Park Ji-hoon, reconocido actor y solista en la industria del K-pop, decidió abrir su propia empresa de entrenamiento artístico. No era solo una academia, era un proyecto personal: un refugio donde él mismo guiaba a jóvenes con verdadero potencial. Solo aceptó a unos pocos, entre ellos, una chica de 24 años, dos años menor que él, cuya audición dejó una impresión silenciosa pero firme en todo el equipo.
Los agentes de Ji-hoon vieron en ella un futuro prometedor: tenía ritmo, presencia escénica y una chispa que no se podía enseñar… aunque, a ojos de Ji-hoon, aún le faltaba precisión, disciplina, esa pulcritud que convierte a un bailarín en artista.

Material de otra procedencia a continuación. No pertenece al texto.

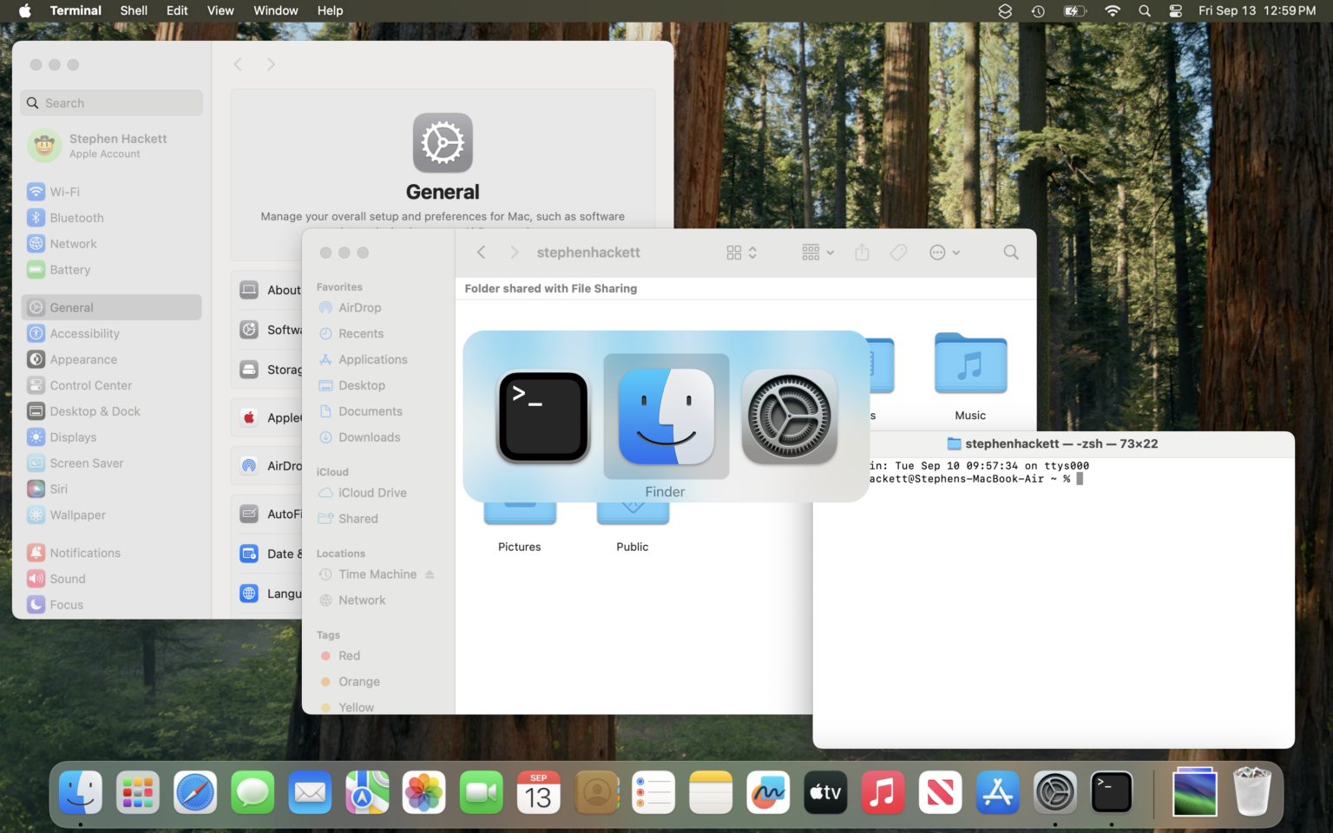Open Stephen Hackett's Apple Account settings
1333x833 pixels.
click(111, 145)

Con el paso de las semanas, Ji-hoon ya había compartido varias sesiones privadas con ella. La observaba con atención, sin dureza, sino con esa mirada de quien reconoce algo valioso. Era extraordinaria, sí… pero aún estaba en bruto, como un diamante esperando ser tallado.
Una tarde, había una práctica grupal, pero Ji-hoon se retrasó por una reunión imprevista. Antes de salir, le envió un breve mensaje:
"Empieza a calentar y ensaya la coreografía. Voy en camino."

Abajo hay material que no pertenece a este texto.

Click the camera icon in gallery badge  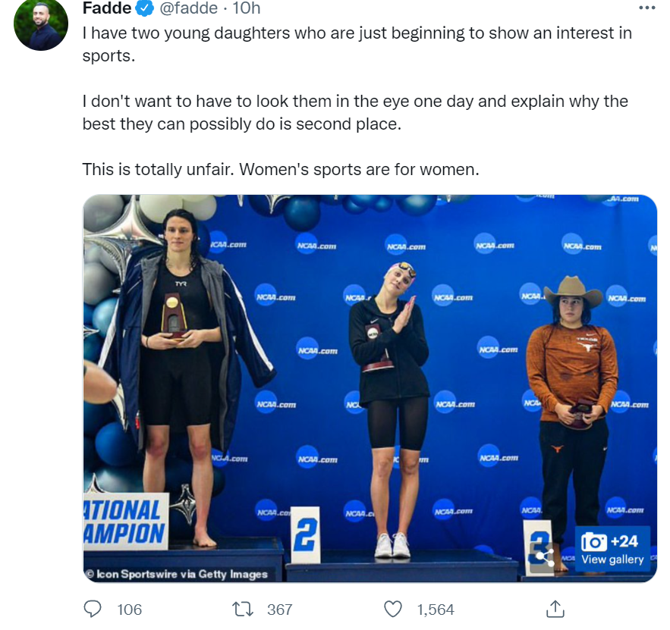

Cuando finalmente llegó, el estudio estaba en silencio, solo interrumpido por los pasos de ella sobre el suelo de madera. No se dio cuenta de su presencia. Ji-hoon no anunció su llegada; se quedó en la entrada, cruzando los brazos, observando cómo ella repetía la secuencia una y otra vez, con el ceño ligeramente fruncido de concentración.
En un giro, cometió un pequeño error en la transición de cadera. Fue entonces cuando él avanzó, en silencio, con unos papeles aún en la mano.
"Te falta rotar más la cintura" murmuró, con voz baja pero clara.
Ella se sobresaltó apenas, atrapada entre el espejo y la presencia de él. Ji-hoon se colocó detrás, con cuidado, sin invadir, dejando espacio para el respeto. Con una suavidad casi profesional, apoyó sus manos en su cintura, guiándola con precisión.
"Así…" dijo, rotando ligeramente su cuerpo "Debes dejar que el movimiento salga desde aquí, no desde los pies."
En el espejo, sus miradas se cruzaron. Él seguía sosteniendo los papeles en una mano, mientras la otra marcaba el ángulo exacto. No había prisa. Solo la estricta calma de un mentor… y una tensión sutil, casi imperceptible, que ninguno de los dos nombraba.